The excess carbon dioxide is then separated out easy at that point.
Aside from the liquid fuel being produced by the liquid fuel
production unit 108, the liquid fuel production unit 108 can
recycle additional chemical products back into the water splitting
unit 102 and RWGS unit 104 such as liquid water, carbon dioxide,
and any imbalance of CO or H2 left over. The liquid fuel production
unit 108 may utilize these chemicals in other ways as well.
Operation of the Heliostat Array
[0052] A field of sun-tracking mirrors (heliostats) 134 reflects
sunlight onto the solar-energy-to-gas-heat-exchanger 122 in the
RWGS unit 104 and potentially in the water splitter unit 102. A
window 138 exists in the RWGS unit 104, where the heliostats 134
focus the solar energy thru the window 138 to the
solar-energy-to-gas-heat-exchanger 122. A receiver exists in the
water splitter unit 102 to allow the solar energy directed from the
heliostats to be used in the water splitting process.

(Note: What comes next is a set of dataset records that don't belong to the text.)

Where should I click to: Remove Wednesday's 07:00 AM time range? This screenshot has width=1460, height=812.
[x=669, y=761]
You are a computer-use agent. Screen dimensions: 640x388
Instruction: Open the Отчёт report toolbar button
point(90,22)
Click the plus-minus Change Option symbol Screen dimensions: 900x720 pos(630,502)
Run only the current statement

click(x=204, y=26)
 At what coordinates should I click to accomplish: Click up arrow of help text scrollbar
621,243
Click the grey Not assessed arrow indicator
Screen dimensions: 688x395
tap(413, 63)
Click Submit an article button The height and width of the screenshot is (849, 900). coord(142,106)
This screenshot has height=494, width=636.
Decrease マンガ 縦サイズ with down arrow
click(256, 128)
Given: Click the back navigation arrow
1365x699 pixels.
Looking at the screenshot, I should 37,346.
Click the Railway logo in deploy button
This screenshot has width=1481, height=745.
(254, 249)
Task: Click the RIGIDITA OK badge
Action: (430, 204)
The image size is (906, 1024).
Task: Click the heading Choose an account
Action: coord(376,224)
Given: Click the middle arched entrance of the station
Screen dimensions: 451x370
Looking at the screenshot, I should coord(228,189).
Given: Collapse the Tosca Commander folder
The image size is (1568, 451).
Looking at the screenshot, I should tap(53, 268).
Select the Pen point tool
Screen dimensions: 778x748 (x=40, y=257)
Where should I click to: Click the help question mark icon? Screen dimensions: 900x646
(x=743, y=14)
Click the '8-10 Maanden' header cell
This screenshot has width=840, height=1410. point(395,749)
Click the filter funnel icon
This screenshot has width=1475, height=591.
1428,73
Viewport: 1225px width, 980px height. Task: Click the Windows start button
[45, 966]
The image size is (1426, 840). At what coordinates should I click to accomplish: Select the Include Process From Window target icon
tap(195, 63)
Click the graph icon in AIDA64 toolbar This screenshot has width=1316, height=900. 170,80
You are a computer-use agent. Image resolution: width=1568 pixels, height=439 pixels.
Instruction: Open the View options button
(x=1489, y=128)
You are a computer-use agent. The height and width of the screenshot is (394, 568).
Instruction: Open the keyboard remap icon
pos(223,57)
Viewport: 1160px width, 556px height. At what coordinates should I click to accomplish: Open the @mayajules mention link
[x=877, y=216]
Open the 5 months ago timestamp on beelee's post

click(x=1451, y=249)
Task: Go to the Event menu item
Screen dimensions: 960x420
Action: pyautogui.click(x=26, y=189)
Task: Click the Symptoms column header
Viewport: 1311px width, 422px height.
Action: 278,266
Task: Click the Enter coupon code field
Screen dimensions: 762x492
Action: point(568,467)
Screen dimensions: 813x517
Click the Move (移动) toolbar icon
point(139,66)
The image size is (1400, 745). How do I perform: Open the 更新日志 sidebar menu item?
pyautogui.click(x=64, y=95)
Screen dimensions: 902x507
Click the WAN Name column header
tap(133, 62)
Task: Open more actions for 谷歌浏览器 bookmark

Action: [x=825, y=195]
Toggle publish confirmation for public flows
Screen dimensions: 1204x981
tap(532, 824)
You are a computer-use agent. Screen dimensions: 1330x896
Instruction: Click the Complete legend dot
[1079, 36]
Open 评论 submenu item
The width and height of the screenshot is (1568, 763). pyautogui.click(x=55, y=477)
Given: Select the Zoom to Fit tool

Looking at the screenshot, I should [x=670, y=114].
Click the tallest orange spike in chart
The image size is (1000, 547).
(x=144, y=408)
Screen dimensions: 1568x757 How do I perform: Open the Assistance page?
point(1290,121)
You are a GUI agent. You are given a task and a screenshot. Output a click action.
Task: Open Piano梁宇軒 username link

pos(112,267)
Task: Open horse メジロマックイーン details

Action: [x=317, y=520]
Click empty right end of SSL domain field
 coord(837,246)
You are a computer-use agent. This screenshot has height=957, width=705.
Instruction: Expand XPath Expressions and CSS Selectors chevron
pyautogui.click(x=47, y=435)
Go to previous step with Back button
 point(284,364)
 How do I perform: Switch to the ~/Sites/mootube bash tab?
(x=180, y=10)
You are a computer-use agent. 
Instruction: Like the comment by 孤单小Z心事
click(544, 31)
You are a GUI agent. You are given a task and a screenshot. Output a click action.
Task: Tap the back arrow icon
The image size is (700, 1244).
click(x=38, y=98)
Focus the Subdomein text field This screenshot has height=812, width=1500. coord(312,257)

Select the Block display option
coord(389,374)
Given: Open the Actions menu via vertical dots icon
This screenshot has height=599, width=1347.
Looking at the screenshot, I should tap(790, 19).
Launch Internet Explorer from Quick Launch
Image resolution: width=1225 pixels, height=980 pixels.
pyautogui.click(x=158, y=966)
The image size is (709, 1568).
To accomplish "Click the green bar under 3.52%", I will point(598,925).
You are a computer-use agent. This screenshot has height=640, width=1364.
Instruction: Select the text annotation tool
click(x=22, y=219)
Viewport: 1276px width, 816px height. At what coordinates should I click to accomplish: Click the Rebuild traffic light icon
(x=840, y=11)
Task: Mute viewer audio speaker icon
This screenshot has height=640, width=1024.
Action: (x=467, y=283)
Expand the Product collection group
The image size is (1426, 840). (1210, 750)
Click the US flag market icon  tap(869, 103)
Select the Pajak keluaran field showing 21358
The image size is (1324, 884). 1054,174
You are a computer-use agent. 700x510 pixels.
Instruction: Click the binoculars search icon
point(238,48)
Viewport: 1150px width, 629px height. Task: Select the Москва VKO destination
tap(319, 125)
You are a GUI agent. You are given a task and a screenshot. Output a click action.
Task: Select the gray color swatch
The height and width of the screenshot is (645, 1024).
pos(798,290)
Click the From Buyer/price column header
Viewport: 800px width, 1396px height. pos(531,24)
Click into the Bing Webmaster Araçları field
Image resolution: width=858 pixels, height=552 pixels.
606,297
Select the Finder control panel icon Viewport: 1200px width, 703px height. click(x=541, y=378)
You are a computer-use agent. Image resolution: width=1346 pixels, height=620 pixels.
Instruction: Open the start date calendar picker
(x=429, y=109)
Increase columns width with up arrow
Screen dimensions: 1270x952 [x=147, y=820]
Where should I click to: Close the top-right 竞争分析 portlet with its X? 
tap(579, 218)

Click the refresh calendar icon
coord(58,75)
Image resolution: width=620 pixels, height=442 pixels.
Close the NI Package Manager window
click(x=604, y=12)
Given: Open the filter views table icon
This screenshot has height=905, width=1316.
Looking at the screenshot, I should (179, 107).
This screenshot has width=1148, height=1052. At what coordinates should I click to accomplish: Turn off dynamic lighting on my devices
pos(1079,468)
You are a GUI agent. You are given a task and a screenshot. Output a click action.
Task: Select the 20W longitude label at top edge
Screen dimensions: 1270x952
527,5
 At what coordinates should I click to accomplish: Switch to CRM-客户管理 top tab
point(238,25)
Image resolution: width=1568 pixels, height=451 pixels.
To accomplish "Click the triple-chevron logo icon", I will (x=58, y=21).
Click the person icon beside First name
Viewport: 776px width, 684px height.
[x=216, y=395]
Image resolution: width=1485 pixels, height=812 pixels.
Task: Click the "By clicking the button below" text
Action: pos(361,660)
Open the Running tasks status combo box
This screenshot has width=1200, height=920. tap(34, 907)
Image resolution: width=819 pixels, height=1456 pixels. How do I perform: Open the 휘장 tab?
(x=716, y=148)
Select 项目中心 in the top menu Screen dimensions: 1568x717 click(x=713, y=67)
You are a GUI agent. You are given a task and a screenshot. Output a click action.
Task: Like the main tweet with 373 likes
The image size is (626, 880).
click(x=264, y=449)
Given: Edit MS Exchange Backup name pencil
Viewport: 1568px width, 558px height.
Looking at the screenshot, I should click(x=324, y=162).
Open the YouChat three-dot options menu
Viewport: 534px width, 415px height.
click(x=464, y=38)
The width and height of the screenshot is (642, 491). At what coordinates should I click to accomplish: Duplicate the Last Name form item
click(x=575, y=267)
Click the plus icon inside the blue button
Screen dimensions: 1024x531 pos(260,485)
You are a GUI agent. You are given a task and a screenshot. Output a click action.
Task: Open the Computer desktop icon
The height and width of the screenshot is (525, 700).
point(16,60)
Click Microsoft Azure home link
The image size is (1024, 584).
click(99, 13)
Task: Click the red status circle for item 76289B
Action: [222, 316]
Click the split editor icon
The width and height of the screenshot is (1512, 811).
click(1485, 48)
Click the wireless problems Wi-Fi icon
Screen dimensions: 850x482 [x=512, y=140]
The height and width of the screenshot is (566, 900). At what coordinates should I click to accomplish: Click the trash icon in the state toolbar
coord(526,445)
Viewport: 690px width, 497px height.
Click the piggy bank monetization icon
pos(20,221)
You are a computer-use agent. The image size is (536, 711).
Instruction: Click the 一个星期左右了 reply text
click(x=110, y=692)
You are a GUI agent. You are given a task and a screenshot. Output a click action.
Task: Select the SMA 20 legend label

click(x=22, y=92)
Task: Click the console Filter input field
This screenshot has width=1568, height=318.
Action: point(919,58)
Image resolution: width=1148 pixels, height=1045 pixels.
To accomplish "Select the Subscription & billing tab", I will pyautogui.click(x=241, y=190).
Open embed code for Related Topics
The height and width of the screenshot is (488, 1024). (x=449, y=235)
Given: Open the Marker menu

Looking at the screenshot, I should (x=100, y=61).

[0053] The heliostats 134 each may include a mirror of less than
two meter squared. The small mirrors, such as a first mirror 136,
can use a technique that allows the mirrors to be calibrated in
groups. The smaller mirrors also require less support structure
since the wind loads are much lower. Also, by spacing the mirrors
in a regular pattern, the support structure 148 carrying the
heliostats can be a standardized frame easily installed in the
field. The frame 148 can be balanced with a number of adjustable
legs. The mirrored arrays use this carriage linkage frame 148 to
tie them together and communally use a shared camera tracking
system 140 for calibration.
[0054] The heliostats 134 are constructed and periodically
calibrated to be able to hit the receiver in the water splitter 102
and the window 138 in the RWGS unit accurately and with
repeatability. A factor in the repeatability is related to the
structural stiffness of the heliostat armature, as well as the
backlash or slop within the drive mechanisms.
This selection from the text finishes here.